For the first time since his arrival at Osdene Dan’s tone was serious. Interested as he was in the older man, Dan’s inclination was to evade the discussion of serious subjects. With Blair’s slang, his conversation was almost incomprehensible.
“Dad didn’t gas much,” the boy said, “but I could draw a map of some of the things he did say. He used to say he made his money out of the earth.”
The two were walking side by side across the rich velvet of the immemorial English turf. The extreme softness of the autumn day, its shifting lights, its mellow envelope, the beauty of the park—the age, the stability, the harmony, served to touch the young fellow’s spirits. At any rate there was a ring in him, an equilibrium that surprised Galorey.
“‘Most things,’ dad said to me, ‘go back to the earth.’” He struck the English turf with his stick. “Dad said a fellow had better buy those things that stay above the ground.” Dan smiled frankly at his companion. “Curious thing to say, wasn’t it?” he reflected. “I remembered it, and I got to wondering after I saw him buried, ‘what are the things that stay above the ground?’ The old man never gave me another talk like that.”
After a few seconds Galorey put in:
“But, my dear chap, you did give me a shock up there just now when you said you were going to spend ‘all your money on some girl.’”
The millionaire took a chestnut from his pocket.
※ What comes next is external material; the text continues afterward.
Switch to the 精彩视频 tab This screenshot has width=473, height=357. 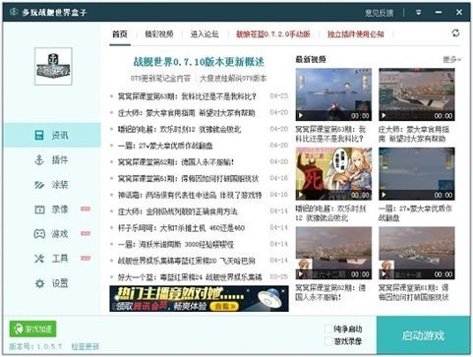point(159,34)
He held it high above his head and the little dog that had been yelping at his heels fixed his eyes on it. Blair poised it, then threw it as far as he could. It sped through the air and the terrier ran like mad across the park.
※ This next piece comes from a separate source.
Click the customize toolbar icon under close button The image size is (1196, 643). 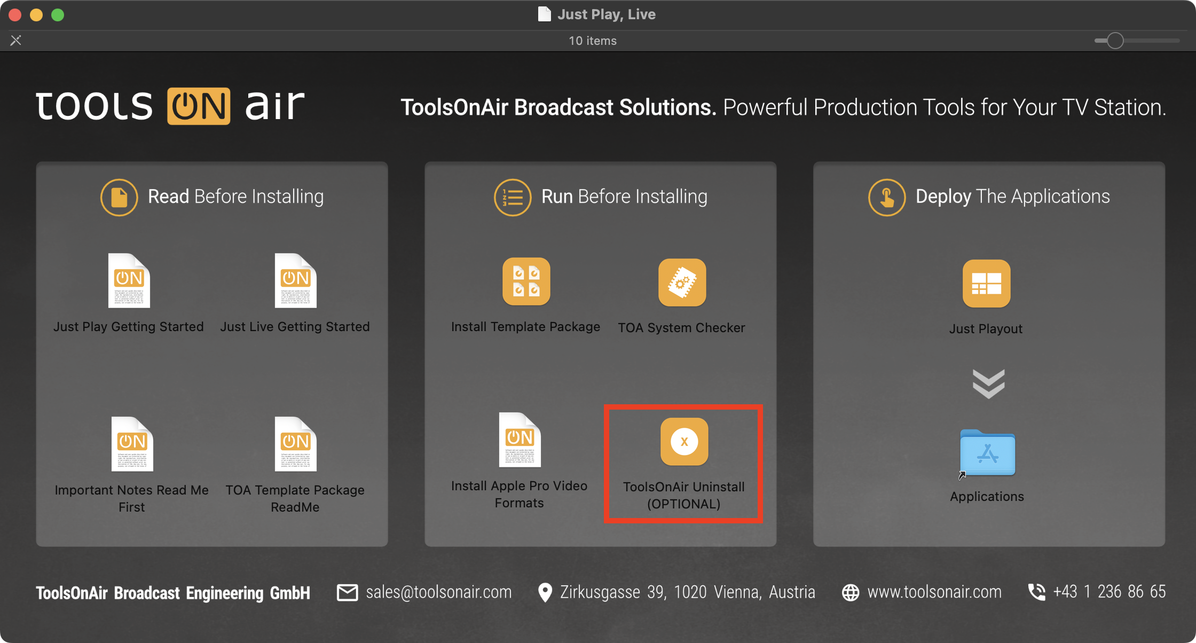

“I like girls awfully, Gordon, and when I find the right one, why, then I’m going to feel what a bully thing it is to be rich.”
Lord Galorey groaned aloud.
“My dear chap!” he exclaimed.
The spell of the day, the fragrant beauty of the time and place and hour were clearly upon Dan Blair. Lord Galorey was sympathetic to him. The terrier came tearing back with the chestnut held between his thick jaws. Dan bent down to take the nut from the dog and wrestled with him gently.
“Swell little grip he’s got. Nice old pup! Let it go now!” And he threw the nut far again, and as the terrier ran once more Blair thrust his hands down in his pockets and began softly to whistle the tune of Mandalay.
He said slowly, going back to his subject: “It must be great to feel that a fellow can give her jewels like the Duchess of Breakwater’s, ropes of ’em”—he nodded toward the house—“and a fine old place like this now, and motors and yachts and all kinds of stuff.”
His eyes rested on the suave lines of the Elizabethan house, with its softened gables and its banked terraces. Possibly his vivid imagination pictured “some nice girl” there waiting, as they should come up, to meet him.
“I have always thought it would be bully to find a poor girl—pretty as a peach, of course—one who had never had much, and just cover her with things. Hey, there!” he cried to the terrier, who had come running back, “bring it to me.”
They had come up to the terrace by this, and Dan’s confidence, fresh as a gush of water from a rock, had ceased. His face was placid. He didn’t realize what he had said.
From out of one of the long windows, dressed in a sable coat, her small head tied up in a motor scarf, the Duchess of Breakwater appeared. She greeted them severely, and Lord Galorey hear her say under her breath to Dan:
“You promised to be back to drive with me before dinner, Dan. Did you forget?”
And as Galorey left the boy to make his peace, the first smile of amusement broke over his face. He felt that the duchess had between her and her capture of Dan Blair’s heart the elusive picture of some “nice girl”—not much perhaps, but it might be very hard to tear away the picture of the ideal that was ever before the blue eyes of this man who had a fortune to spend on her!